Konsep  Corporate Sosial Responsibility atau yang dapat dikatakan dengan istilah Tanggung Jawab Sosial dan Lingkungan oleh Perusahaan  secara umum salah satunya diatur dalam Undang-Undang Perseroan Terbatas (UUPT) yaitu Undang-Undang No. 40 Tahun 2007 yang disebutkan pada Pasal 1 ayat 3 Undang-Undang Nomor 40 Tahun 2007 tentang Perseroan Terbatas, menyebutkan:

“Tanggung Jawab sosial dan Lingkungan adalah Komitmen Perseroan untuk berperan serta dalam pembangunan ekonomi berkelanjutan guna meningkatkan kualitas kehidupan dan lingkungan yang bermanfaat, baik bagi perseroan sendiri, komunitas setempat, maupun masyarakat pada umumnya. “

Pasal 74 Undang-Undang Nomor 40 Tahun 2007 tentang Perseroan Terbatas  menyebutkan :

“bahwa setiap perseroan yang menjalankan kegiatan usahanya di bidang dan/atau berkaitan dengan sumber daya alam wajib melaksanakan tanggung jawab sosial dan lingkungan. Jika tidak dilakukan, maka perseroan tersebut bakal dikenai sanksi sesuai dengan ketentuan perundang-undangan.

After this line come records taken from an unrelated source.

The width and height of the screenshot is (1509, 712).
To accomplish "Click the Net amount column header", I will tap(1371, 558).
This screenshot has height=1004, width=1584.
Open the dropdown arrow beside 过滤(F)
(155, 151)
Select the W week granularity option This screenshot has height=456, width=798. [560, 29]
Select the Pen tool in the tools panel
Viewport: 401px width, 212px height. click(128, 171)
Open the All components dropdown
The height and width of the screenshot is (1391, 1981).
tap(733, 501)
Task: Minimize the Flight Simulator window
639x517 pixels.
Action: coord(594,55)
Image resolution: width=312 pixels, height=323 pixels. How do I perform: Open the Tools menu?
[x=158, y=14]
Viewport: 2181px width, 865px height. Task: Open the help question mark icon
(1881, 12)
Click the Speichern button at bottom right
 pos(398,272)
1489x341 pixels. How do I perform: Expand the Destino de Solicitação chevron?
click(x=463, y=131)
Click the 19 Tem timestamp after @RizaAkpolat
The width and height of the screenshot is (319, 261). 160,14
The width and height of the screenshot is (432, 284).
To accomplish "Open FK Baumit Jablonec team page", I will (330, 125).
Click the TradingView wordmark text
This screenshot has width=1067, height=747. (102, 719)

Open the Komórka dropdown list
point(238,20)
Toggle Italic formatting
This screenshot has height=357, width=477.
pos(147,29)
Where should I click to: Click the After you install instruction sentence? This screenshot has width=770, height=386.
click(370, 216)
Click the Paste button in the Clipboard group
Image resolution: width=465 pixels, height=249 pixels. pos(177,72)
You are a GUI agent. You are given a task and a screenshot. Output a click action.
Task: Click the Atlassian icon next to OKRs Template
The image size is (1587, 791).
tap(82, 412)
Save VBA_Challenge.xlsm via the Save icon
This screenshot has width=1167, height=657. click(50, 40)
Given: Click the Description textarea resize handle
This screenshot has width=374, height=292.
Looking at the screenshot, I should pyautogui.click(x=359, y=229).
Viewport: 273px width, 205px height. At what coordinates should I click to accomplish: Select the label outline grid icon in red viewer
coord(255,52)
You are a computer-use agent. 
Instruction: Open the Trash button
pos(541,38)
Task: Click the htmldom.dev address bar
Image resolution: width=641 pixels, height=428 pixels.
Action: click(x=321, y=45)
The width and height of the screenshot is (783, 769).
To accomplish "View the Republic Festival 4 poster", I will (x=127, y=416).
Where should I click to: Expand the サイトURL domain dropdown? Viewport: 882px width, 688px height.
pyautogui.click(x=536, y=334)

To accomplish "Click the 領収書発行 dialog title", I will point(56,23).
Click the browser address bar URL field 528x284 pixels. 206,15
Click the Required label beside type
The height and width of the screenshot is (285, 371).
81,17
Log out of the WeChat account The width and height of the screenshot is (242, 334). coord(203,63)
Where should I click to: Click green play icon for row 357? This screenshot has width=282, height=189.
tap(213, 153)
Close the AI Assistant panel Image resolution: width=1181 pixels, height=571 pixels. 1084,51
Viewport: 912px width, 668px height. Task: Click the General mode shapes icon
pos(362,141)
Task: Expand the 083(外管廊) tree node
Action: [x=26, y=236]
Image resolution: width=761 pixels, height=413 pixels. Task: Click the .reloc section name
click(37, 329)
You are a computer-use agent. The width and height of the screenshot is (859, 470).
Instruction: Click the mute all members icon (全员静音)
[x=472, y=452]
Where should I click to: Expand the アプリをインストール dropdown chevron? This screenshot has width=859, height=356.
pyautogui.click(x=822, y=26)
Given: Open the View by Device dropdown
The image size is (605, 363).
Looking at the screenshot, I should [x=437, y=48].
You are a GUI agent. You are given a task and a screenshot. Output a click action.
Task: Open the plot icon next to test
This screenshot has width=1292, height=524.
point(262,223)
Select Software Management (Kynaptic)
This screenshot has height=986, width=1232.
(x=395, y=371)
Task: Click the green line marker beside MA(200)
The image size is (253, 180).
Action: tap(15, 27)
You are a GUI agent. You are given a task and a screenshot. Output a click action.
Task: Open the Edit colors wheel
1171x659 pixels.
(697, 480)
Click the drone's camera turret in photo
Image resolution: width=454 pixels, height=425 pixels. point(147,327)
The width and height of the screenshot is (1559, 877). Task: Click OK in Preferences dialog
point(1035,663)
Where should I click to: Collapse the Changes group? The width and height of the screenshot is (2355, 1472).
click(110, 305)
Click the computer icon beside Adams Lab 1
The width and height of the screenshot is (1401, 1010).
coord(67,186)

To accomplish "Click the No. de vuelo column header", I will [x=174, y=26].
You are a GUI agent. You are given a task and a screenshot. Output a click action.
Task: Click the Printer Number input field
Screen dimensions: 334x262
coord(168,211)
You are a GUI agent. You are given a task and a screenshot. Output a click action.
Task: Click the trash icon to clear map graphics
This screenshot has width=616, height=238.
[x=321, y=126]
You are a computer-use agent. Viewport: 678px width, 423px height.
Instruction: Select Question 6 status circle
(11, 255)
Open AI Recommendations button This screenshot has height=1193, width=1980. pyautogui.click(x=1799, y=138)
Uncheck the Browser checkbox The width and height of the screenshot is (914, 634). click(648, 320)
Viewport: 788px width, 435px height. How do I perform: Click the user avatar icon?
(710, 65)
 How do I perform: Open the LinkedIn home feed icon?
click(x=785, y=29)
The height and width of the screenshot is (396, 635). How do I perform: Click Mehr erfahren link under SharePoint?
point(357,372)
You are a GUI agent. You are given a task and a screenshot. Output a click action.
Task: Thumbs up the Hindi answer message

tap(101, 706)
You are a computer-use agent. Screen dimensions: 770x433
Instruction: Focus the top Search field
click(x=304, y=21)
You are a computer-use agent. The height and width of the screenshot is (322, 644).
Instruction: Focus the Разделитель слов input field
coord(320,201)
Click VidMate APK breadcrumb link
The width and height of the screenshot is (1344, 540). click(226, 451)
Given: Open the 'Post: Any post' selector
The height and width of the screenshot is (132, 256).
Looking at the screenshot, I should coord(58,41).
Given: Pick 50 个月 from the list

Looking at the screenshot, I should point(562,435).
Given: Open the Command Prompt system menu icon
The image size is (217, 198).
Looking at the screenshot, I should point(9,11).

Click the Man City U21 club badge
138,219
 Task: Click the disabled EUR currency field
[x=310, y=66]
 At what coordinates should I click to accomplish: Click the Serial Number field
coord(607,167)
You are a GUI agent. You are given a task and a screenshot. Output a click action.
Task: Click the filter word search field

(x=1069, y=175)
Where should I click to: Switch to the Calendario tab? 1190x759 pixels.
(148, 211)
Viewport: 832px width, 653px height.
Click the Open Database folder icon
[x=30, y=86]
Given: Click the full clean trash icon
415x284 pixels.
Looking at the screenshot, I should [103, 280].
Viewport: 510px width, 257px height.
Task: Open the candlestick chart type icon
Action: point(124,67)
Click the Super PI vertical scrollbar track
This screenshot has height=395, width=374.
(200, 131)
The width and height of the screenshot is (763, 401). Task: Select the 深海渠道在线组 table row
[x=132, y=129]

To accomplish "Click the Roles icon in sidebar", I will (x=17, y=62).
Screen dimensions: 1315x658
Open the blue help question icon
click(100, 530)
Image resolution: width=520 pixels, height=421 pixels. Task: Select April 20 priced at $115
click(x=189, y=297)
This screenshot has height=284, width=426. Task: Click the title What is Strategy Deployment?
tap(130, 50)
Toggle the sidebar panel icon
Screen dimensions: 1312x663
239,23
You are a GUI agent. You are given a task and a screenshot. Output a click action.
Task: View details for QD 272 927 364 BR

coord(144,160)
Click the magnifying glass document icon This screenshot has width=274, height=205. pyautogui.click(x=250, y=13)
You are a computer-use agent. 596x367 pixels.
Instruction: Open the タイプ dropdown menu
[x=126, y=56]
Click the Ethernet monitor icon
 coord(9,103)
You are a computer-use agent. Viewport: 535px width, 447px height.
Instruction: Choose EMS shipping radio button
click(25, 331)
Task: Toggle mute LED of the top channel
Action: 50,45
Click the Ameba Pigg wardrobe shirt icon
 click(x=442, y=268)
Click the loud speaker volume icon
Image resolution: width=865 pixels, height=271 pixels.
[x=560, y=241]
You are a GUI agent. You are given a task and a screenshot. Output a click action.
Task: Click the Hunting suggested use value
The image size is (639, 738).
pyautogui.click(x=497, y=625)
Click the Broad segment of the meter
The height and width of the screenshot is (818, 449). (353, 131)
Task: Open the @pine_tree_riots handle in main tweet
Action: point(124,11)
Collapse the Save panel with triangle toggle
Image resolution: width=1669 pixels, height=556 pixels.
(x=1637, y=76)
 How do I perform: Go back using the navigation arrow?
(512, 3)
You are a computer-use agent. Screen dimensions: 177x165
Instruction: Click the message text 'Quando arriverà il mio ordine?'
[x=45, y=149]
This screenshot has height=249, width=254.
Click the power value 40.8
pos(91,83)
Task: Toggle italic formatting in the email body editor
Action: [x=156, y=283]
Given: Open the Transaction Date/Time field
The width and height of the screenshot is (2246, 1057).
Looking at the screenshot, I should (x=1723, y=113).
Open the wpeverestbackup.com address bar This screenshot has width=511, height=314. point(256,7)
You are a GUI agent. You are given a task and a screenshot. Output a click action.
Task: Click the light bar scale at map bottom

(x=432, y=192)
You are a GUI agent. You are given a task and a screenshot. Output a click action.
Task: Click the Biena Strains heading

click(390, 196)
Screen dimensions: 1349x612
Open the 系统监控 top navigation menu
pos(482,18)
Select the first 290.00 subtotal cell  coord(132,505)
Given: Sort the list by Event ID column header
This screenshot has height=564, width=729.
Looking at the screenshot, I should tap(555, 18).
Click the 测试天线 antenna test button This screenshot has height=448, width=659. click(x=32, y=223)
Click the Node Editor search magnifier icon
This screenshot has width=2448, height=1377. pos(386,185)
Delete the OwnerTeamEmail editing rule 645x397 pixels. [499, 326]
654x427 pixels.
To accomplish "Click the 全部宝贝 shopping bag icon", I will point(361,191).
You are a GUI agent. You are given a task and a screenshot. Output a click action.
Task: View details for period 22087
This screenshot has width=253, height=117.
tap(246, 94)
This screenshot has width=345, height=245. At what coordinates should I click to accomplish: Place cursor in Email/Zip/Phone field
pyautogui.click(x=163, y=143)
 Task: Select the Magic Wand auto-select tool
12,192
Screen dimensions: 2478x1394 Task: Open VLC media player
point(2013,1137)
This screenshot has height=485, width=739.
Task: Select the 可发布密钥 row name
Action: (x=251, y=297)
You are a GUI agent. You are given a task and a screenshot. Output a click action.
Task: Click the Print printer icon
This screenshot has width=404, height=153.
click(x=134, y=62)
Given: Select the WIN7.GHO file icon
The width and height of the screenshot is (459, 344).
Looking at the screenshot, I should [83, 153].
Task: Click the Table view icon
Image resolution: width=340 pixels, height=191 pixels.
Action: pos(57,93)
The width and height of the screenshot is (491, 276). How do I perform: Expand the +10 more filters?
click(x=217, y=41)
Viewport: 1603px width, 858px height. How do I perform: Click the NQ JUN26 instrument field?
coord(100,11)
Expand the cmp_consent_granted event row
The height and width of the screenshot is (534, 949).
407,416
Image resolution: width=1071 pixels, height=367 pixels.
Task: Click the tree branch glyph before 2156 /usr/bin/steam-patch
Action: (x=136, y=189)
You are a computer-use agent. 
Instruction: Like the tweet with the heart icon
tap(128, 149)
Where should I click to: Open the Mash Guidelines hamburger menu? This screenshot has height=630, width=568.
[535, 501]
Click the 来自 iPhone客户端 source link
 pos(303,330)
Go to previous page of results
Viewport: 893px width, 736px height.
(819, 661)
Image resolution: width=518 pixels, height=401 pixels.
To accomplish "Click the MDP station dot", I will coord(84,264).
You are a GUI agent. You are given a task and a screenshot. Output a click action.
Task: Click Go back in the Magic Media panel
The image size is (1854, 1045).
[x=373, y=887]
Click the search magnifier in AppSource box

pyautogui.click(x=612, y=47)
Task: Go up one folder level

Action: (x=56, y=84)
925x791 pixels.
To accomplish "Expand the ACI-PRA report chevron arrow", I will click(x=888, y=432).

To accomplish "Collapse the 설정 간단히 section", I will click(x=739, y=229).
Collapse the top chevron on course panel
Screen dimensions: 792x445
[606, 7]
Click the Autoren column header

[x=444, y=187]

Peraturan Perundang-Undangan yang mengatur mengenai Corporate Sosial Responsibility di antaranya ada dalam Undang-Undang Nomor 25 Tahun 2009 tentang Penanaman Modal serta Undang-Undang lain yang dapat dikatakan juga mengatur tentang Tanggung Jawab Sosial Lingkungan yaitu Undang-Undang Nomor 22 Tahun 2001 Tentang Minyak dan Gas Bumi. Meskipun tidak menggunakan istilah yang sama, namun dalam Pasal 40 ayat (5) diatur bahwa Badan Usaha atau Bentuk Usaha Tetap yang melaksanakan kegiatan usaha Minyak dan Gas Bumi sebagaimana dimaksud dalam Pasal 5 ikut bertanggung jawab dalam mengembangkan lingkungan dan masyarakat setempat.

Peranan CSR dapat dipandang sebagai upaya untuk mewujudkan good corporate governance, good corporate citizenship dan good business ethics dari sebuah entitas bisnis. Suatu Perusahaan tidak hanya memikirkan kepentingan dari shareholders atau yang disebut sebagai pemilik modal tetapi juga untuk memenuhi kepentingan seluruh stakeholders dan juga Lingkungan. Corporate Sosial Responsibility merupakan suatu pendekatan yang mana perusahaan mengintegrasi kepedulian sosial terkait dengan bisnis yang dijalankan dan dalam interaksinya dengan stakeholder yang berdasarkan atas prinsip kemitraan dan kesukarelaan.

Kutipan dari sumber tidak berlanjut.